Records supplied below:

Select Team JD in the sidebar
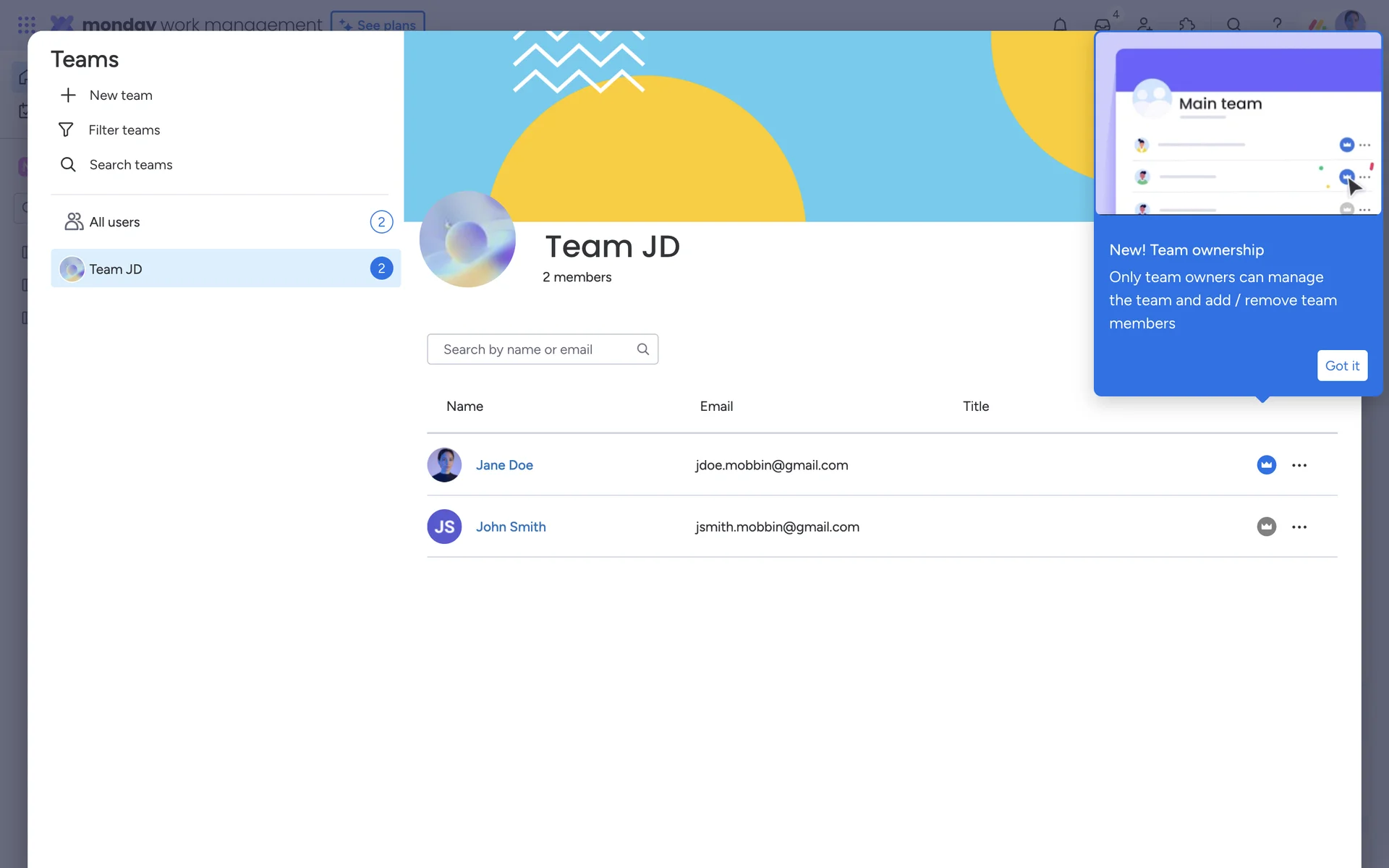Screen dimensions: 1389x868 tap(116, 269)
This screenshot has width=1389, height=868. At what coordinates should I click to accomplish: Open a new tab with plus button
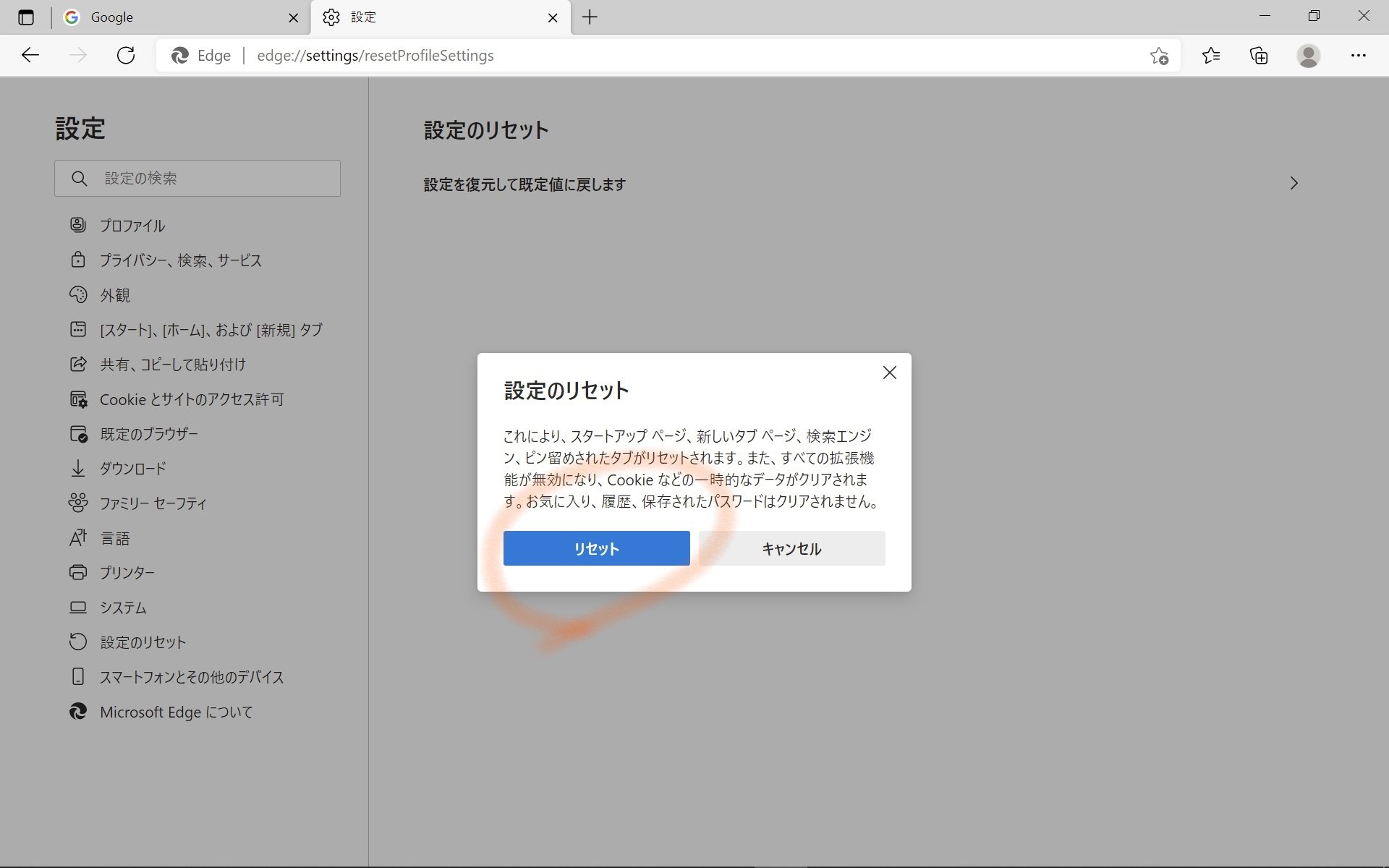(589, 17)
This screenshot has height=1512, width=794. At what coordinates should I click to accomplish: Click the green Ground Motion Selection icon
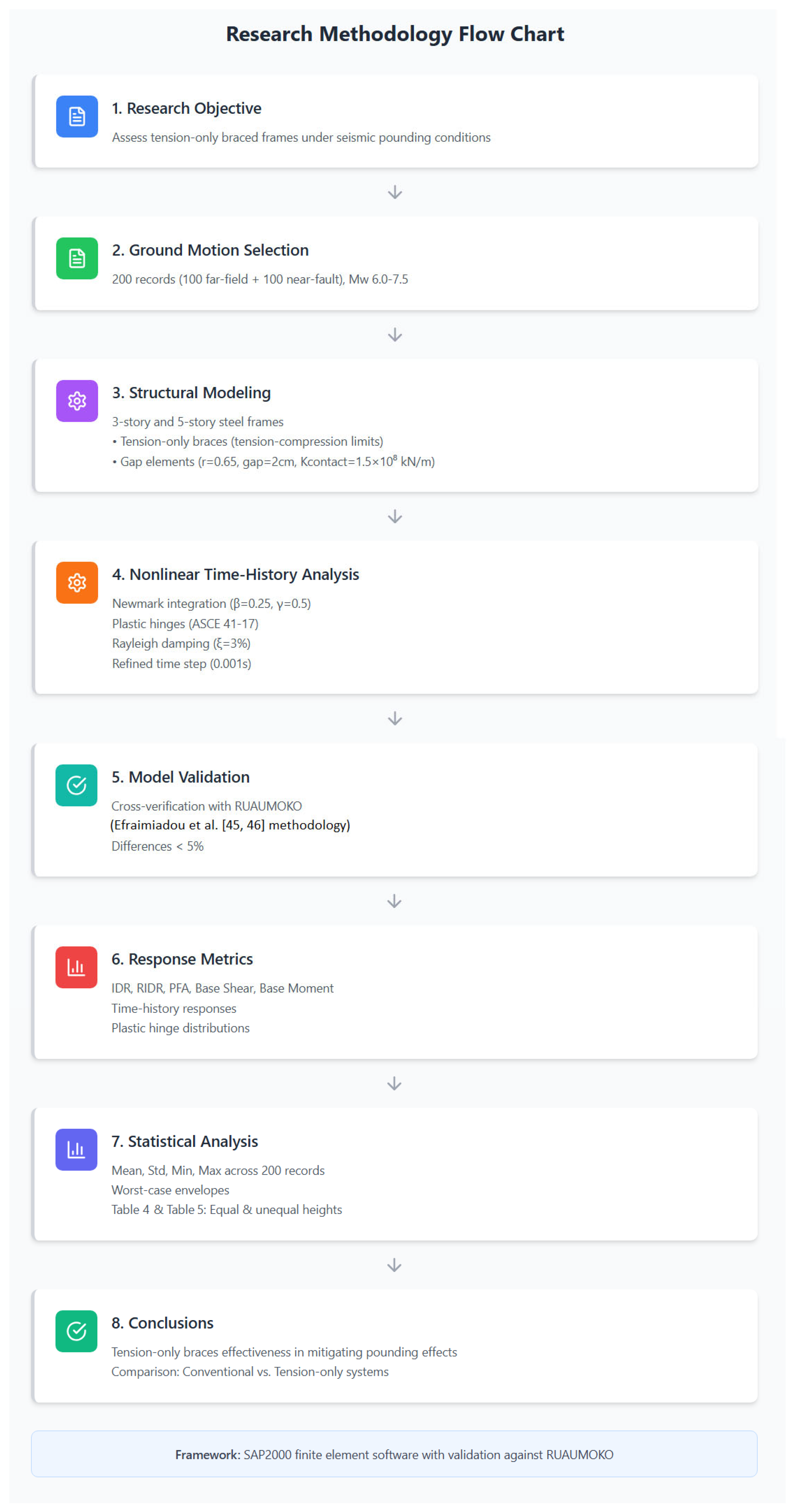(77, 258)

End of Records supplied.

[What this task involves]:
Each line from the one holding "This screenshot has width=1389, height=868." to the end of the records above must be copied exactly; the pictures must not be copied.

[Solution to this problem]:
This screenshot has width=1389, height=868. At what coordinates should I click to accomplish: Open a new tab with plus button
(589, 17)
This screenshot has height=1512, width=794. At what coordinates should I click to accomplish: Click the green Ground Motion Selection icon
(77, 258)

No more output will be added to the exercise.